> Challenge: Rename "GUI agent" to "screen assistant" throughout the lines below, leaving all else as it is.

--- begin Input data ---

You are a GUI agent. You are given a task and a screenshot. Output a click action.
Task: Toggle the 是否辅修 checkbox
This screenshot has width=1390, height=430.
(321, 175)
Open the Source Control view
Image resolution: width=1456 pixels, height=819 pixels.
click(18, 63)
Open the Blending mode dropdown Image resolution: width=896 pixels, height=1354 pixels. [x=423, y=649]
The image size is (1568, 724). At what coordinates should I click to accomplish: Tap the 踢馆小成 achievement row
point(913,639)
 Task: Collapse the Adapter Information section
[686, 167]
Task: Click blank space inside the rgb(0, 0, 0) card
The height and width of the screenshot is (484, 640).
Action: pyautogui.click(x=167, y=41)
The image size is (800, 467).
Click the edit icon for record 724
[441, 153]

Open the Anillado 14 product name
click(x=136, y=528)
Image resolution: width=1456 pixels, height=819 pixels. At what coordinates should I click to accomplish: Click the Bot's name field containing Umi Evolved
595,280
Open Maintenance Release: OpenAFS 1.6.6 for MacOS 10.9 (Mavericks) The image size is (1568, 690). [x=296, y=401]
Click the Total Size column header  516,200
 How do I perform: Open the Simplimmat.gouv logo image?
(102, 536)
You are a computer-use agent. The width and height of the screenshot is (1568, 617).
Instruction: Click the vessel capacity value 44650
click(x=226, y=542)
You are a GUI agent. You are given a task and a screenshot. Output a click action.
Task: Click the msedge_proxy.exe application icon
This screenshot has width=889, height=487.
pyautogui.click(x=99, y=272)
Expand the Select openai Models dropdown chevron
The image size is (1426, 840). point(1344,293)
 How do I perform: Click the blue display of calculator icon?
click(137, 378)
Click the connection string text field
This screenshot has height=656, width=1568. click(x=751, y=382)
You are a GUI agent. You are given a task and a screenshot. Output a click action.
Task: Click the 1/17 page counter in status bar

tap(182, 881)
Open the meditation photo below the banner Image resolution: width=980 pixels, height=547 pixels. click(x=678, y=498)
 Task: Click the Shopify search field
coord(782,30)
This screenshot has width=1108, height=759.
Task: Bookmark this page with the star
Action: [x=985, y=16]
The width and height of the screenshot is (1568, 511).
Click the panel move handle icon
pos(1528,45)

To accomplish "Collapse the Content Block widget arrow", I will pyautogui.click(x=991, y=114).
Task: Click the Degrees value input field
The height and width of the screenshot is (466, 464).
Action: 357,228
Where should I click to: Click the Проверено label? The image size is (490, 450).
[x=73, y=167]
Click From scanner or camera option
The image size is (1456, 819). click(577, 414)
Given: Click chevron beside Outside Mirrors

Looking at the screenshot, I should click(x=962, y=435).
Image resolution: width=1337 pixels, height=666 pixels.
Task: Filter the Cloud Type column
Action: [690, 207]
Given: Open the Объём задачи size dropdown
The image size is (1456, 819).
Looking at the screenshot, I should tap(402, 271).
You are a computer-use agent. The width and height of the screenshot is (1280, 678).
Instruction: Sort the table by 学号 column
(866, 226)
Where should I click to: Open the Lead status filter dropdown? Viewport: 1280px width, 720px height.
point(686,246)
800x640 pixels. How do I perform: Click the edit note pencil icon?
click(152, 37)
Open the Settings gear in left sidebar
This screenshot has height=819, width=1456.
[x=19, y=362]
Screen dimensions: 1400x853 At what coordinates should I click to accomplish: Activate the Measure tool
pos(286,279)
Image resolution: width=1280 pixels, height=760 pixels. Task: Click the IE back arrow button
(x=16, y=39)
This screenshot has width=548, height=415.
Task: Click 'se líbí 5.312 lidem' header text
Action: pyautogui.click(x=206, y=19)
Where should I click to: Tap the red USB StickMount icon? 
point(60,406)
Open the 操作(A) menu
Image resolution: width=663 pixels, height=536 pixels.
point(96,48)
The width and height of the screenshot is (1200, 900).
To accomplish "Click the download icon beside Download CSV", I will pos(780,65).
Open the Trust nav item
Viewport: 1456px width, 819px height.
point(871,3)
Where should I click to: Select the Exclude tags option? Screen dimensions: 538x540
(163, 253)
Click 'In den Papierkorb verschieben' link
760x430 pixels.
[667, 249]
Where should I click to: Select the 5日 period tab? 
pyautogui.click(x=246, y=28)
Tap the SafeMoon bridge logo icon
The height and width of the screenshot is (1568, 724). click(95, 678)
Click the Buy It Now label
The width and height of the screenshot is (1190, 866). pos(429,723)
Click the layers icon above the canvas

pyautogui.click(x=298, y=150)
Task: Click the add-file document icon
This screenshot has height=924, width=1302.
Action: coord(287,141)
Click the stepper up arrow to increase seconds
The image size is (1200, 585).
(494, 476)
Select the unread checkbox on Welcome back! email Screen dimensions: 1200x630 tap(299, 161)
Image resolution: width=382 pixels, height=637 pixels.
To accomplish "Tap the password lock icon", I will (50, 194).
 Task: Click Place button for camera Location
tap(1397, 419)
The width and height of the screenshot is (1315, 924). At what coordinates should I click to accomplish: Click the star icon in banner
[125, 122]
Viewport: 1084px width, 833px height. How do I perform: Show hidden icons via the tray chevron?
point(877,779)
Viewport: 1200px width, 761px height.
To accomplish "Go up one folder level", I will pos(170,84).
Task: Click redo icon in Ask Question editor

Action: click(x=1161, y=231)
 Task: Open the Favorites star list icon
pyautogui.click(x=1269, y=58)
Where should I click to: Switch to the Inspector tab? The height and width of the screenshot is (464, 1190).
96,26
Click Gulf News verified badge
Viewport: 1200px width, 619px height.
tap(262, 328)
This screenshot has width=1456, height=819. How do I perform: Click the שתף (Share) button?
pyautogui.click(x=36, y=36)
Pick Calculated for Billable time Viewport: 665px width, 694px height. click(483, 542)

--- end Input data ---

> The answer:
You are a screen assistant. You are given a task and a screenshot. Output a click action.
Task: Toggle the 是否辅修 checkbox
This screenshot has width=1390, height=430.
(321, 175)
Open the Source Control view
Image resolution: width=1456 pixels, height=819 pixels.
click(18, 63)
Open the Blending mode dropdown Image resolution: width=896 pixels, height=1354 pixels. [x=423, y=649]
The image size is (1568, 724). At what coordinates should I click to accomplish: Tap the 踢馆小成 achievement row
point(913,639)
 Task: Collapse the Adapter Information section
[686, 167]
Task: Click blank space inside the rgb(0, 0, 0) card
The height and width of the screenshot is (484, 640).
Action: pyautogui.click(x=167, y=41)
The image size is (800, 467).
Click the edit icon for record 724
[441, 153]

Open the Anillado 14 product name
click(x=136, y=528)
Image resolution: width=1456 pixels, height=819 pixels. At what coordinates should I click to accomplish: Click the Bot's name field containing Umi Evolved
595,280
Open Maintenance Release: OpenAFS 1.6.6 for MacOS 10.9 (Mavericks) The image size is (1568, 690). [x=296, y=401]
Click the Total Size column header  516,200
 How do I perform: Open the Simplimmat.gouv logo image?
(102, 536)
You are a computer-use agent. The width and height of the screenshot is (1568, 617).
Instruction: Click the vessel capacity value 44650
click(x=226, y=542)
You are a screen assistant. You are given a task and a screenshot. Output a click action.
Task: Click the msedge_proxy.exe application icon
This screenshot has width=889, height=487.
pyautogui.click(x=99, y=272)
Expand the Select openai Models dropdown chevron
The image size is (1426, 840). point(1344,293)
 How do I perform: Click the blue display of calculator icon?
click(137, 378)
Click the connection string text field
This screenshot has height=656, width=1568. click(x=751, y=382)
You are a screen assistant. You are given a task and a screenshot. Output a click action.
Task: Click the 1/17 page counter in status bar

tap(182, 881)
Open the meditation photo below the banner Image resolution: width=980 pixels, height=547 pixels. click(x=678, y=498)
 Task: Click the Shopify search field
coord(782,30)
This screenshot has width=1108, height=759.
Task: Bookmark this page with the star
Action: [x=985, y=16]
The width and height of the screenshot is (1568, 511).
Click the panel move handle icon
pos(1528,45)

To accomplish "Collapse the Content Block widget arrow", I will pyautogui.click(x=991, y=114).
Task: Click the Degrees value input field
The height and width of the screenshot is (466, 464).
Action: 357,228
Where should I click to: Click the Проверено label? The image size is (490, 450).
[x=73, y=167]
Click From scanner or camera option
The image size is (1456, 819). click(577, 414)
Given: Click chevron beside Outside Mirrors

Looking at the screenshot, I should click(x=962, y=435).
Image resolution: width=1337 pixels, height=666 pixels.
Task: Filter the Cloud Type column
Action: [690, 207]
Given: Open the Объём задачи size dropdown
The image size is (1456, 819).
Looking at the screenshot, I should tap(402, 271).
You are a computer-use agent. The width and height of the screenshot is (1280, 678).
Instruction: Sort the table by 学号 column
(866, 226)
Where should I click to: Open the Lead status filter dropdown? Viewport: 1280px width, 720px height.
point(686,246)
800x640 pixels. How do I perform: Click the edit note pencil icon?
click(152, 37)
Open the Settings gear in left sidebar
This screenshot has height=819, width=1456.
[x=19, y=362]
Screen dimensions: 1400x853 At what coordinates should I click to accomplish: Activate the Measure tool
pos(286,279)
Image resolution: width=1280 pixels, height=760 pixels. Task: Click the IE back arrow button
(x=16, y=39)
This screenshot has width=548, height=415.
Task: Click 'se líbí 5.312 lidem' header text
Action: pyautogui.click(x=206, y=19)
Where should I click to: Tap the red USB StickMount icon? 
point(60,406)
Open the 操作(A) menu
Image resolution: width=663 pixels, height=536 pixels.
point(96,48)
The width and height of the screenshot is (1200, 900).
To accomplish "Click the download icon beside Download CSV", I will pos(780,65).
Open the Trust nav item
Viewport: 1456px width, 819px height.
point(871,3)
Where should I click to: Select the Exclude tags option? Screen dimensions: 538x540
(163, 253)
Click 'In den Papierkorb verschieben' link
760x430 pixels.
[667, 249]
Where should I click to: Select the 5日 period tab? 
pyautogui.click(x=246, y=28)
Tap the SafeMoon bridge logo icon
The height and width of the screenshot is (1568, 724). click(95, 678)
Click the Buy It Now label
The width and height of the screenshot is (1190, 866). pos(429,723)
Click the layers icon above the canvas

pyautogui.click(x=298, y=150)
Task: Click the add-file document icon
This screenshot has height=924, width=1302.
Action: coord(287,141)
Click the stepper up arrow to increase seconds
The image size is (1200, 585).
(494, 476)
Select the unread checkbox on Welcome back! email Screen dimensions: 1200x630 tap(299, 161)
Image resolution: width=382 pixels, height=637 pixels.
To accomplish "Tap the password lock icon", I will (50, 194).
 Task: Click Place button for camera Location
tap(1397, 419)
The width and height of the screenshot is (1315, 924). At what coordinates should I click to accomplish: Click the star icon in banner
[125, 122]
Viewport: 1084px width, 833px height. How do I perform: Show hidden icons via the tray chevron?
point(877,779)
Viewport: 1200px width, 761px height.
To accomplish "Go up one folder level", I will pos(170,84).
Task: Click redo icon in Ask Question editor

Action: click(x=1161, y=231)
 Task: Open the Favorites star list icon
pyautogui.click(x=1269, y=58)
Where should I click to: Switch to the Inspector tab? The height and width of the screenshot is (464, 1190).
96,26
Click Gulf News verified badge
Viewport: 1200px width, 619px height.
tap(262, 328)
This screenshot has width=1456, height=819. How do I perform: Click the שתף (Share) button?
pyautogui.click(x=36, y=36)
Pick Calculated for Billable time Viewport: 665px width, 694px height. click(483, 542)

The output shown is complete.